GIVEN PROBLEM
Pull out every line of the material below that contains the string "beside". Case counts.

(Stored dataset items)
########
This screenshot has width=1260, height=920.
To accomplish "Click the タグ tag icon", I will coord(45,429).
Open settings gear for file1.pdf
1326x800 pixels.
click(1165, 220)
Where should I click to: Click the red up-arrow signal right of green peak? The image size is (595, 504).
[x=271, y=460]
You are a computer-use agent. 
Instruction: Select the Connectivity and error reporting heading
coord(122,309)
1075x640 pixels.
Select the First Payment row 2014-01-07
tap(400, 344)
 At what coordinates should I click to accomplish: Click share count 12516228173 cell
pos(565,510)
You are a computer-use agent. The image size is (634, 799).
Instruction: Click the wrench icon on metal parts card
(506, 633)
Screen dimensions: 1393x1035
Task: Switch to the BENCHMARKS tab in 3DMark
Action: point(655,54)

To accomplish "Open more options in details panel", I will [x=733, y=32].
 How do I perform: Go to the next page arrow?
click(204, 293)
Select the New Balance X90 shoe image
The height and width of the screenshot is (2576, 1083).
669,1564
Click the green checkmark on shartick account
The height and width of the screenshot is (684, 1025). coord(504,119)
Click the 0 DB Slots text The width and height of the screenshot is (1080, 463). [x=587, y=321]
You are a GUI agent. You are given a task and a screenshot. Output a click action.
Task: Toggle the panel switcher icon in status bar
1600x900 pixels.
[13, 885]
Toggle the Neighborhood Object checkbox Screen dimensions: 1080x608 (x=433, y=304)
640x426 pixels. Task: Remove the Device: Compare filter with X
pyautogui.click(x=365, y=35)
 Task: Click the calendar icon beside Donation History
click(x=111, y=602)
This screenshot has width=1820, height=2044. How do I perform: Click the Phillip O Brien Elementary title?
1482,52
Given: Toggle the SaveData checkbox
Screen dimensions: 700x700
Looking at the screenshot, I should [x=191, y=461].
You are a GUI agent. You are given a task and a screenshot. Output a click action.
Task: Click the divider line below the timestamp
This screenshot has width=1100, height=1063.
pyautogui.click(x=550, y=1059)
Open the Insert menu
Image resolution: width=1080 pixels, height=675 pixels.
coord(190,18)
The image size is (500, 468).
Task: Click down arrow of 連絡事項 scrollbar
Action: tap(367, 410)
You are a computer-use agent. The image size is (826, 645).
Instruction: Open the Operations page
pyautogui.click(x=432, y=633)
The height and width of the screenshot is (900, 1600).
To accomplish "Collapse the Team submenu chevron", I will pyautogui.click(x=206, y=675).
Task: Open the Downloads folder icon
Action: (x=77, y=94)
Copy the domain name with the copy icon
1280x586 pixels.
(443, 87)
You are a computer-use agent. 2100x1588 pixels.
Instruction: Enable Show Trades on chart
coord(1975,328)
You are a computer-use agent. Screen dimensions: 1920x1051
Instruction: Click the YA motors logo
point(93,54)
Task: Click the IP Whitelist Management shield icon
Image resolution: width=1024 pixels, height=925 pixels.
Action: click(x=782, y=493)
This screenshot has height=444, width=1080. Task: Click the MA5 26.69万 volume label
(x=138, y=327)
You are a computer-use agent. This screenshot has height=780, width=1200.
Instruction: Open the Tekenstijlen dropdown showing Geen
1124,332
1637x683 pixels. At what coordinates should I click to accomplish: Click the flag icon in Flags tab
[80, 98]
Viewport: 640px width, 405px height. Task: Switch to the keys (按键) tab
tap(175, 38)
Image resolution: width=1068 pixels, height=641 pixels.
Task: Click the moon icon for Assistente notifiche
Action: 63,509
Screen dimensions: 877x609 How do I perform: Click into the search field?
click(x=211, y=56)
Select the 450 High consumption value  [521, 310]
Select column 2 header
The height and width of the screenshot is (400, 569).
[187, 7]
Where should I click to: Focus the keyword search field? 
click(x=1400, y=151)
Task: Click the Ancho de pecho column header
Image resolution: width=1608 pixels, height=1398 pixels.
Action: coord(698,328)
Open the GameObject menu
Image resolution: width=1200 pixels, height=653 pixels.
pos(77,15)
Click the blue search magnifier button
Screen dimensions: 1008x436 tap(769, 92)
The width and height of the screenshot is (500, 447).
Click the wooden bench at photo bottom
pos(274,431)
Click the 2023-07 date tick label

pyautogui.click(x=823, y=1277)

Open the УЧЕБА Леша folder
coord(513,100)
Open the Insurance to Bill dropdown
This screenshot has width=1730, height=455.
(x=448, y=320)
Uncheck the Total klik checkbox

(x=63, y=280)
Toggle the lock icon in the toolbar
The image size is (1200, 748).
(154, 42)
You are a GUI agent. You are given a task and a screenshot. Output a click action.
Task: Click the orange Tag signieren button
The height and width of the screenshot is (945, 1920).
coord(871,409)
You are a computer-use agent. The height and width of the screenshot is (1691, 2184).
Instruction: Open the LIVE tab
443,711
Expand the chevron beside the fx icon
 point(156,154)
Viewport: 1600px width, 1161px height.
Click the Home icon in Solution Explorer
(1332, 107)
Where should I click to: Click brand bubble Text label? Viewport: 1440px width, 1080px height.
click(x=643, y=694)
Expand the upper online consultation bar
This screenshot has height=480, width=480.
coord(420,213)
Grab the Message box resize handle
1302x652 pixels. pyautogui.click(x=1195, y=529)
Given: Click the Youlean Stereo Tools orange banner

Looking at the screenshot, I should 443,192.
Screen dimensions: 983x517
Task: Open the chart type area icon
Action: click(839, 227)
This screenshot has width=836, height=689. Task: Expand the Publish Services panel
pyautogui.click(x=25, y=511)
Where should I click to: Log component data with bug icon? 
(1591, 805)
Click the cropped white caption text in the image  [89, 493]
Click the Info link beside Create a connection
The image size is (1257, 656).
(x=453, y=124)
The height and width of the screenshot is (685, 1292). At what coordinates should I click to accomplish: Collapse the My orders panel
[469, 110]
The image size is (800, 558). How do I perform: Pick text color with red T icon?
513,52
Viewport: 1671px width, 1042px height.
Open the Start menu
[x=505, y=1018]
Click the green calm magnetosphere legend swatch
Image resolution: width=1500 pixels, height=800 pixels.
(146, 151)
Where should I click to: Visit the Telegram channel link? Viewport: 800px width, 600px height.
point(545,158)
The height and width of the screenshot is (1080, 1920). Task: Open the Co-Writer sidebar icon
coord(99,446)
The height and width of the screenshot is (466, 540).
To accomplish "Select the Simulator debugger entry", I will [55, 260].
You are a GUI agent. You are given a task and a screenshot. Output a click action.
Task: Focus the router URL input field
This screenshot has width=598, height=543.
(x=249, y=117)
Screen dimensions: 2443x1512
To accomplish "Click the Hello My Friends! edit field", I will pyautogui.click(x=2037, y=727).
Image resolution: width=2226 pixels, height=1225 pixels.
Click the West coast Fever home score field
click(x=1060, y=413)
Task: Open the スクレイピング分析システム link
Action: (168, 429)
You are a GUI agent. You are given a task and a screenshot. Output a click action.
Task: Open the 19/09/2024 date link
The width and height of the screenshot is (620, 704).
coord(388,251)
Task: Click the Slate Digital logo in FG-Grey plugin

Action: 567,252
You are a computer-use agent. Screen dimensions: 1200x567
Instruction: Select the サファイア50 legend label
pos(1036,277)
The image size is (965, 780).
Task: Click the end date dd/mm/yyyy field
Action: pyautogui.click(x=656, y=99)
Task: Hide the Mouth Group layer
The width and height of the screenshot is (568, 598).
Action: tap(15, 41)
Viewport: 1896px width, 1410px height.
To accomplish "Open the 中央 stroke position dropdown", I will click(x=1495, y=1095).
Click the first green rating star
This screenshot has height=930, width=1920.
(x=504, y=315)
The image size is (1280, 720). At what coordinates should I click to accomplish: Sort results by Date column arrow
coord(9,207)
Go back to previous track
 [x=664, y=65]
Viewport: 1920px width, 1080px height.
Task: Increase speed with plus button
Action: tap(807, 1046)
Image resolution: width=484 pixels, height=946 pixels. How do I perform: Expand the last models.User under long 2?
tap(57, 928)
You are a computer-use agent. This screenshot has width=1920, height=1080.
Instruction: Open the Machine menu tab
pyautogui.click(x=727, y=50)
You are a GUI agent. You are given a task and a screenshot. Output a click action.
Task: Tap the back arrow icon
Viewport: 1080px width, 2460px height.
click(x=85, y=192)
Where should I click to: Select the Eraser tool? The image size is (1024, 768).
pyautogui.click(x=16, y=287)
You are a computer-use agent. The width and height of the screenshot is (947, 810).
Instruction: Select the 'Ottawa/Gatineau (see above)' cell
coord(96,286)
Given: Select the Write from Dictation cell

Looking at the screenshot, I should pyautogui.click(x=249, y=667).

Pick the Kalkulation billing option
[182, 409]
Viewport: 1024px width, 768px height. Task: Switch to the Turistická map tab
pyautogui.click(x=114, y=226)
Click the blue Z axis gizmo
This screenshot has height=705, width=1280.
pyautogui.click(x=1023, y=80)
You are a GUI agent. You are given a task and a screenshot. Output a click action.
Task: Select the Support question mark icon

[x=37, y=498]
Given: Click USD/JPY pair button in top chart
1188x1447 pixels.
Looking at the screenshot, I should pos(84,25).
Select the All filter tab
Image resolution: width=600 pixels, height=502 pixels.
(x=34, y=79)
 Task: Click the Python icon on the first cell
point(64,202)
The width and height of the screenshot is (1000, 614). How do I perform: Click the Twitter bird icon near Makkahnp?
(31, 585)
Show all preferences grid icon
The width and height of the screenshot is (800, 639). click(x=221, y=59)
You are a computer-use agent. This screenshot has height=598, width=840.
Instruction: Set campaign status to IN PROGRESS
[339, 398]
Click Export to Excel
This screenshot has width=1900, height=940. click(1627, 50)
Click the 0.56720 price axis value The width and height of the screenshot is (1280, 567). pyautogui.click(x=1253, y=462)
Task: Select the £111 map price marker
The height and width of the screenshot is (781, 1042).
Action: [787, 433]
########
EXERCISE SOLUTION
 Task: Click the calendar icon beside Donation History
Expand the chevron beside the fx icon
Click the Info link beside Create a connection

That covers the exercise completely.